SYNTHESIS NOTE

Can agents learn reusable sub-task routines from past experience?

Do web agents fail at long-horizon tasks because they cannot extract and reuse workflows shared across similar problems? This explores whether sub-task abstraction enables skill accumulation rather than task-by-task problem solving.

Synthesis note · 2026-05-03 · sourced from Action Models

Agent Workflow Memory (AWM) takes the human heuristic of abstracting routines from past experience and operationalizes it for web agents. The diagnostic claim is that current agents fail at long-horizon tasks not because they lack reasoning but because they cannot extract and reuse sub-task workflows shared across similar tasks — they solve each task in isolation and never accumulate transferable skill structure.

AWM's intervention has two design choices that matter. First, granularity is below the task level: rather than memorizing "Buy dry cat food on Amazon and deliver to my address," the system induces "search for a product on Amazon" — a sub-task that re-appears across many top-level tasks. Second, example-specific contexts are abstracted out — "dry cat food" becomes "{product-name}" — so the workflow is reusable rather than overfit to its source trace.

### SUPPLIED RECORDS
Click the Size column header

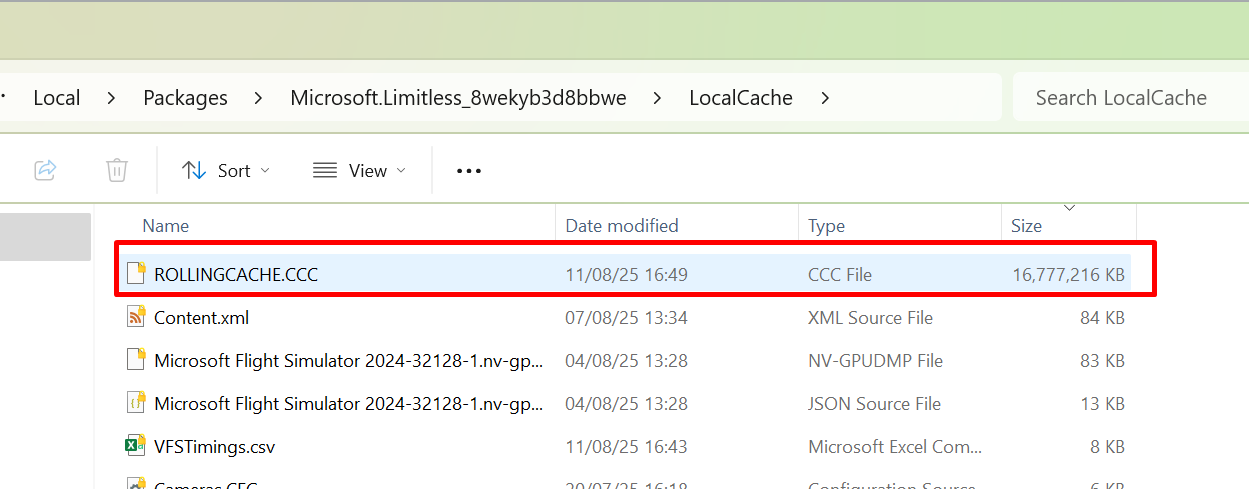point(1026,226)
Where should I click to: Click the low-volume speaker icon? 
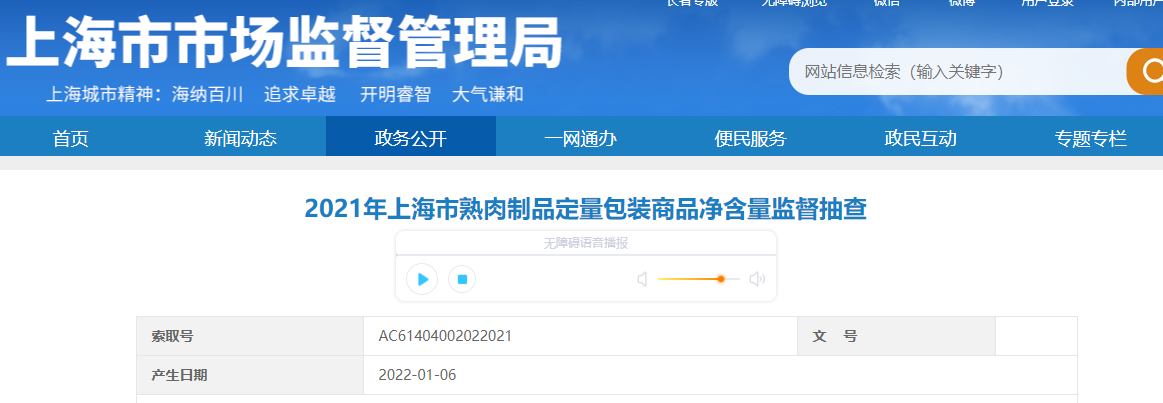(x=642, y=279)
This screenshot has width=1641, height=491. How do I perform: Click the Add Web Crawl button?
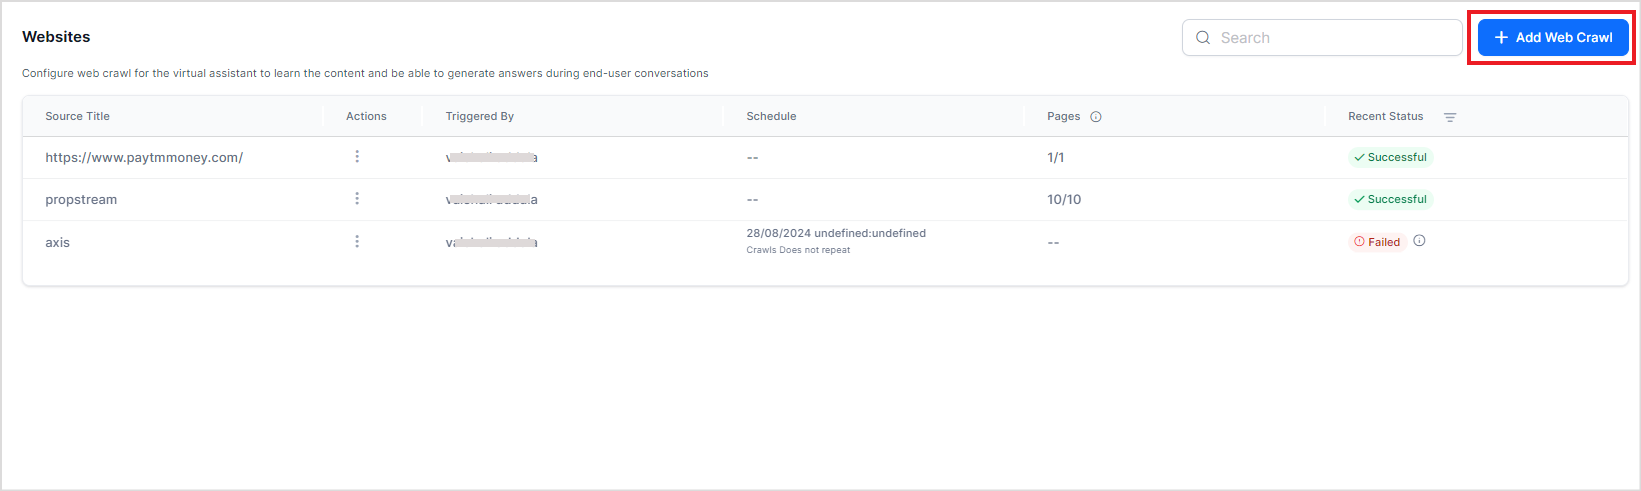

### QUESTIONS
1 - Reproduce word for word the passage of the AWM synthesis note starting at "Agent Workflow Memory" and ending at "its source trace.".
2 - In the AWM synthesis note, why does AWM turn "dry cat food" into "{product-name}"? Answer in one to three sentences.

### RESPONSES IN ORDER
1 -
Agent Workflow Memory (AWM) takes the human heuristic of abstracting routines from past experience and operationalizes it for web agents. The diagnostic claim is that current agents fail at long-horizon tasks not because they lack reasoning but because they cannot extract and reuse sub-task workflows shared across similar tasks — they solve each task in isolation and never accumulate transferable skill structure.

AWM's intervention has two design choices that matter. First, granularity is below the task level: rather than memorizing "Buy dry cat food on Amazon and deliver to my address," the system induces "search for a product on Amazon" — a sub-task that re-appears across many top-level tasks. Second, example-specific contexts are abstracted out — "dry cat food" becomes "{product-name}" — so the workflow is reusable rather than overfit to its source trace.

2 - AWM abstracts out example-specific contexts like "dry cat food" so the induced workflow can be reused. Otherwise it would be overfit to the source trace it came from.